I just received my 4 tuner Tablo today, hooked it up and went to enable the Tablo Connect and found that it’s asking something a little unusual. With the port forwarding configuration, rather than having the same port on both sides being open it has different ports for external versus the internal.
The Tablo’s port forwarding is quite normal. The whole purpose is take some random external port and forward it to a common internal port.
All of Comcast X1 enabled modems (Arris, SMC, etc.) have the same port forwarding configuration, so def no rare. Having two routers daisy chained is less than optimal. Still don’t understand why it’s necessary to have asymmetric port forwarding though. There’s no reason why the Tablo can’t use the same designated public ports (21080-21082) as its own ports rather than the usual HTTP, HTTPS and 8887.
@virtualuk can you post your modem Name and Model???
Tablo Connect is a purely optional feature, so you don’t have to spend any more money if you don’t want to.
Sorry, but you’re making excuses now. There’s no rational reason to have Tablo require asymmetric port forward… none whatsoever, and its use adds an unnecessary additional burden to utilizing one of the features it uses as a selling point.
@virtualuk - Sorry to hear you’re having trouble with Tablo Connect. As the others have stated, Tablo Connect is an optional feature and we designed it to be easily turned on via a switch within the settings screen for the massive installed base of UPNP routers.
issue reposted in beta forum.
I gave up after trying every possible option in my router. UPnP, port forwarding, port triggering, all sorts of combinations. It’s possible that the lack of good bandwidth and/or speed causes it to fail.
The only suggestion I have is setting up a VPN server at home so devices can connect to your network and it will appear they are on the local network so they will find the Tablo just fine.
Most smartphones have a built in VPN client so it’s quite easy.
Providing you have VPN capabilities, or you have a PC you can set up a VPN server and then set up port forwarding providing that your router has VPN pass through capabilities so it doesn’t screw up the connection and… and …
Yeah, your OS has to have the ability to support being a VPN gateway, or run a VPN gateway service, then the router has to do port forwarding to the computer acting as server/VPN gateway.
I am not running Windows Server 2008R2, otherwise that has built-in VPN capabilities like Server 2012 has.
I run Windows 7 at home. Have not looked into the VPN gateway capabilities of W7.
VPN also has a hefty overhead cost. The packet encryption and VPN packaging means less data payload per packet, MTU often has to be adjusted down.
I run a pair of Cisco ASA5510s functioning as VPN gateways and L-2-L gateway/head end, and a Windows 2012R2 server running NCP’s SES VPN gateway at work.

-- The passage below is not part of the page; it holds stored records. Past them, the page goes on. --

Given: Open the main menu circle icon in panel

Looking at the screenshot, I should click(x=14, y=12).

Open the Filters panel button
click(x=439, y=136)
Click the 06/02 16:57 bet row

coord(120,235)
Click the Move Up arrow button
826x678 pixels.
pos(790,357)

Keeping it secure is the biggest hurdle, but speed is the biggest complaint unless conditions are just right. I had to configure port forwarding and NAT in the Cisco devices to let traffic through to the NCP server and had to configure security and forwarding and routing rules in the Juniper core switches to make it all work. Wow, glad I documented all of that in detail! Recreating all that would take days if I had to start over again from scratch.
The NCP VPN gateway server itself has 2 dozen configuration pages or screens. IKE, IPsec policies, virtual adapters, routing tables, Link profiles, domain groups, NAT, and more.
It took some doing to make the firewall work with dual NICs in that server. There was trunking to set up in the switch. Routing rules were based on “if it’s aimed at this address on these ports, send it here, otherwise discard”, ugh.
I still find it odd that the router works so well for so many other things, but Tablo still believes the ports are not open except for 443 - and it almost always shows that one green and the others red. Why that one port? It shows that one green almost as soon as you check the box, but never the others, yet they are all configured the same in the same place.
Tablo sets up UPnP in the router, but in the router logs I see one of my computers constantly configuring and accessing the router’s UPnP, but tablo does not.
It’s as if it sets it up once then never tries again to actually utilize it. The router logs all such touches to UPnP, Tablo is there but 1 single time then never again while a PC is there quite a lot. I’m really starting to look at this as more of a Tablo issue than a router issue. Netgear routers are really pretty capable and reliable in these areas.